Percentage of genes annotated with GO terms related to cell-wall maintenance. Angiosperm species are represented by solid black columns, gymnosperms by transparent columns, Siberian larch—by yellow. Boxplots demonstrate the difference in gene number between two groups, evergreen (transparent) and deciduous (gray). Angiosperms: BP—Betula pendula; FS—Fagus sylvatica; PR—Populus trichocarpa; QR—Quercus robur; VV—Vitis vinifera). Gymnosperms: PM—Pseudotsuga menziesii; PT—Pinus taeda; PL—Pinus lambertiana; PG—Picea glauca; PA—Picea abies; LS—Larix sibirica.
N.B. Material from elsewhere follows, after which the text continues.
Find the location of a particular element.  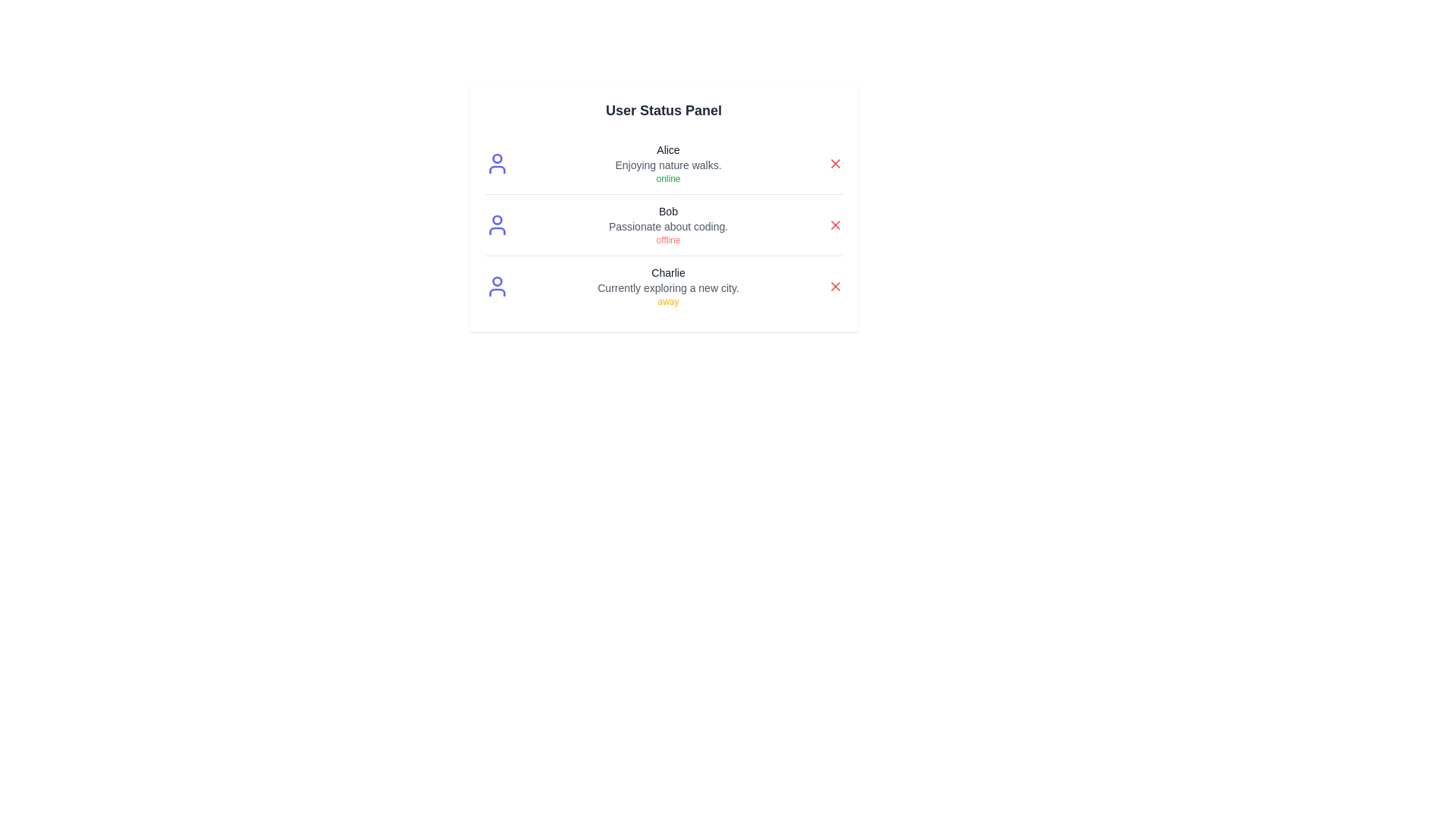

the decorative user icon representing the third entry in the list, associated with 'Charlie Currently exploring a new city.' is located at coordinates (497, 292).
One of the major precursors for lignin biosynthesis and production of secondary metabolites, such as phenylpropanoids, flavonoids and anthocyanins, is phenylalanine. Conifers utilize large amounts (30–40%) of carbon fixed during the photosynthesis for lignin biosynthesis and wood formation, and their secondary metabolism is remarkably complex [91]. Apart from their building function, phenylpropanoid, in the form of phenolics, terpenoids, and alkaloids, plays an important role in the defense mechanisms against insect and microbial pathogens, functioning as antifeedants and toxins [91,92,93].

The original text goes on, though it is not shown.